There have been some reports examining changes in CBF or MCA velocity after tourniquet deflation. Hirst et al. [7], examining the effects of intraoperative release of a thigh tourniquet on MCA blood flow using transcranial Doppler sonography, found that MCA flow velocity increased significantly from 52 ± 6 to 82 ± 24 cm/s (an increase of 58% ± 13%) within 4 ± 1 min after tourniquet release and remained elevated for 7 min. Fujii et al. [5] examined the effects on MCA flow velocity of release of tourniquets on the upper and lower extremities and found that the increase in MCA blood flow velocity was greater in patients requiring lower extremity tourniquets than in those with upper extremity tourniquets. These two studies demonstrated that increased MCA flow velocity after tourniquet deflation was mainly attributable to an increase in PaCO2. Our study indicates that the degree of change in CBF after tourniquet deflation under sevoflurane anesthesia could depend on the patient’s underlying medical condition, such as the presence of diabetes mellitus. The possible cause of the differential changes in MCA flow in diabetic patients may be an impaired vasodilatory response to hypercapnia in diabetic patients treated with insulin [9].
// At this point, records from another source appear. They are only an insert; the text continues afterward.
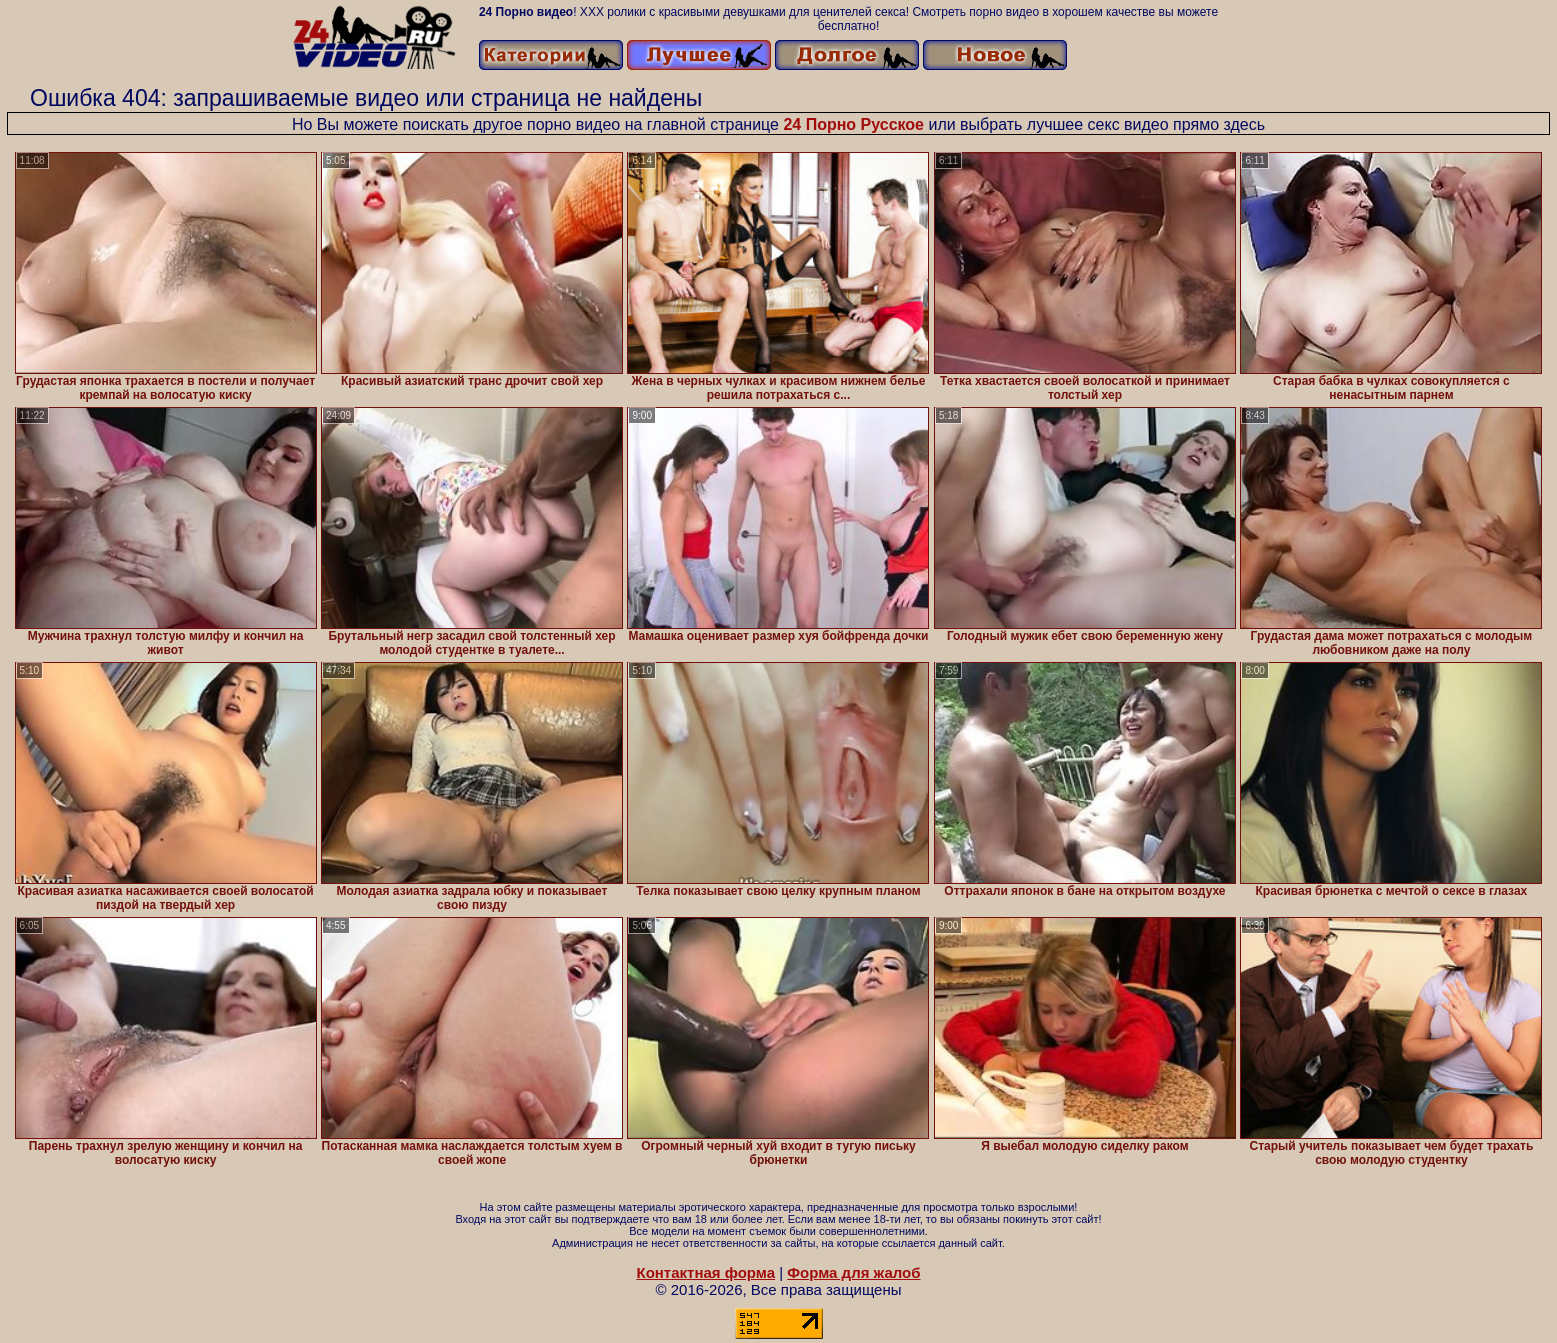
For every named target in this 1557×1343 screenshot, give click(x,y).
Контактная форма (705, 1272)
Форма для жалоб (853, 1272)
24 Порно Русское (853, 124)
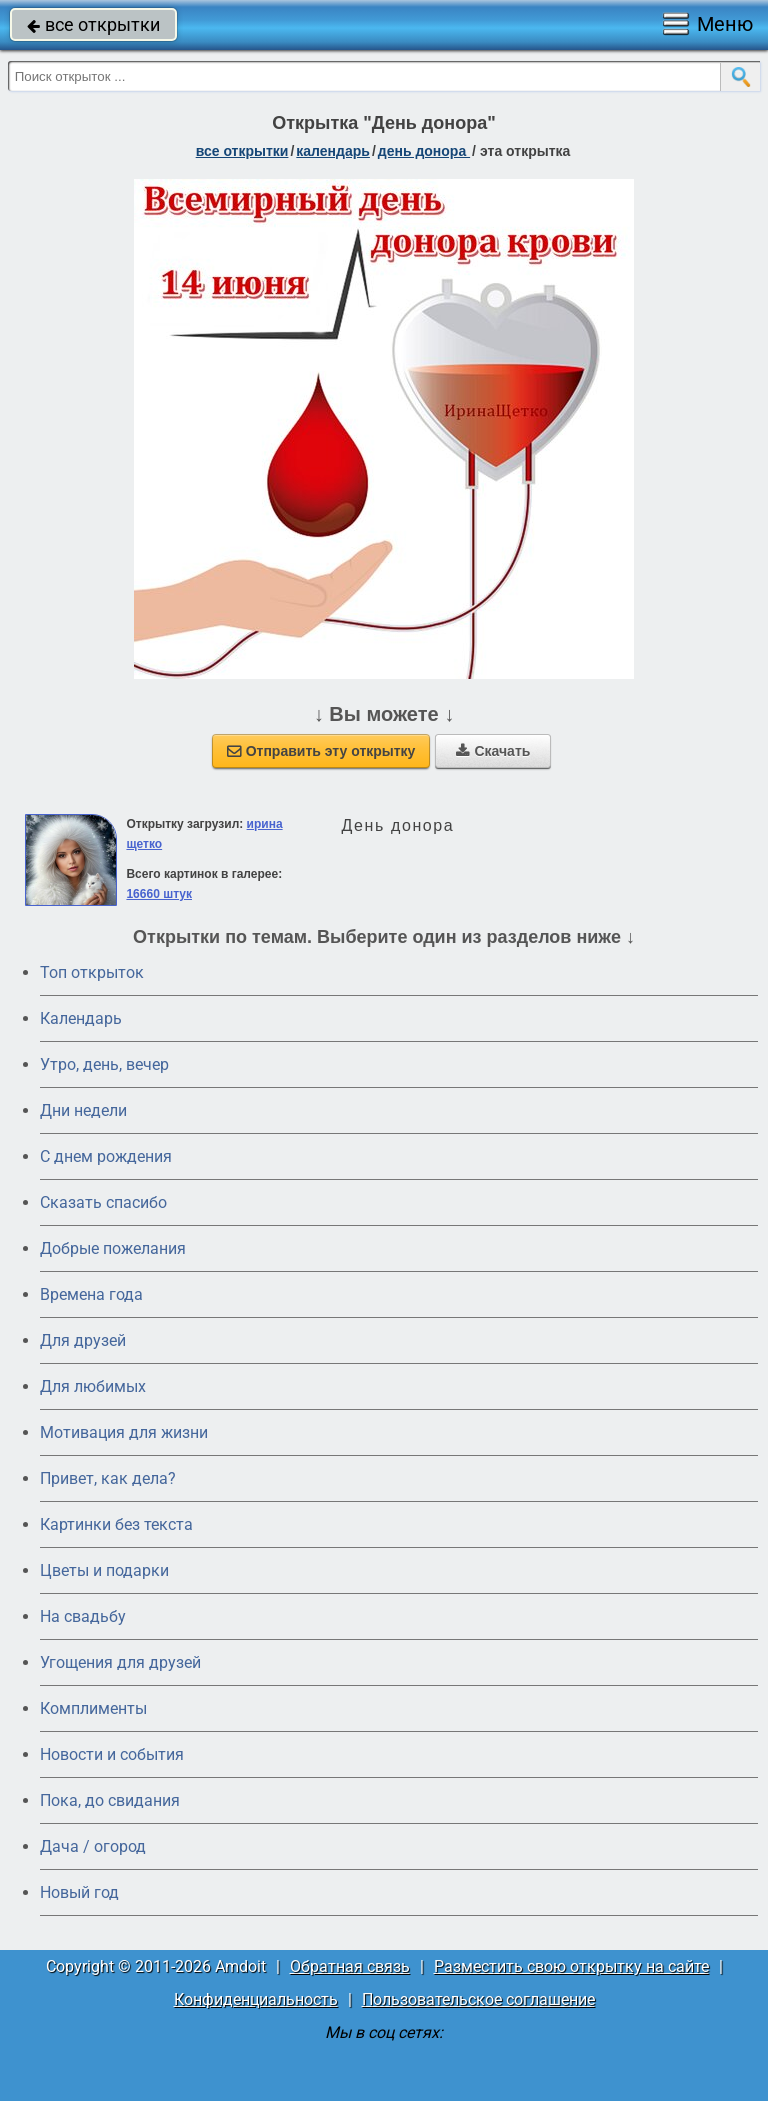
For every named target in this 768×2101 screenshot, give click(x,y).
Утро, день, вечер (104, 1064)
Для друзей (83, 1340)
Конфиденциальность (256, 1999)
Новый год (79, 1892)
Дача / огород (93, 1846)
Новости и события (112, 1754)
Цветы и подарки (104, 1570)
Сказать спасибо (103, 1202)
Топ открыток (92, 972)
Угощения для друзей (120, 1662)
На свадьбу (83, 1616)
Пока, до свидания (110, 1800)
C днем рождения (106, 1156)
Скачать (493, 751)
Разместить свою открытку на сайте (571, 1966)
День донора (424, 151)
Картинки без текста (116, 1524)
In diabetic patients, more profound increases in lactate, more profound decreases in MAP, and small changes in HR and MCA flow after tourniquet deflation were observed compared with the other groups. Although we did not examine whether diabetic neuropathy was present in the diabetic patients included in this study, the specific observations in diabetic patients may be partly associated with impairment of the autonomic nervous system. It is widely reported that diabetic neuropathy is related to hemodynamic instability during anesthesia in diabetic patients [13]. Hence, it is possible that compensatory mechanisms, in the form of adaptations to maintain CBP in case of a decrease in MAP, do not occur quickly after tourniquet deflation in diabetic patients because of their impaired autonomic nervous system.

In this study, we examined V mca alteration during sevoflurane anesthesia together with nitrous oxide. In clinical practice in our institute, a combination of nitrous oxide and volatile/intravenous anesthetics is sometimes used. However, it is reported that the combination of nitrous oxide and volatile anesthetics has a more potent cerebral vasodilatory effect than an equipotent dose of volatile anesthetics alone [14]. We cannot rule out the possibility, therefore, that different results may be observed in anesthesia without nitrous oxide.

In conclusion, the degree of V mca increase after tourniquet deflation in diabetic patients under sevoflurane anesthesia is smaller than that in control patients and those with previous stroke. The difference may be attributable to the impaired vasodilatory response to hypercapnia in diabetic patients treated with insulin.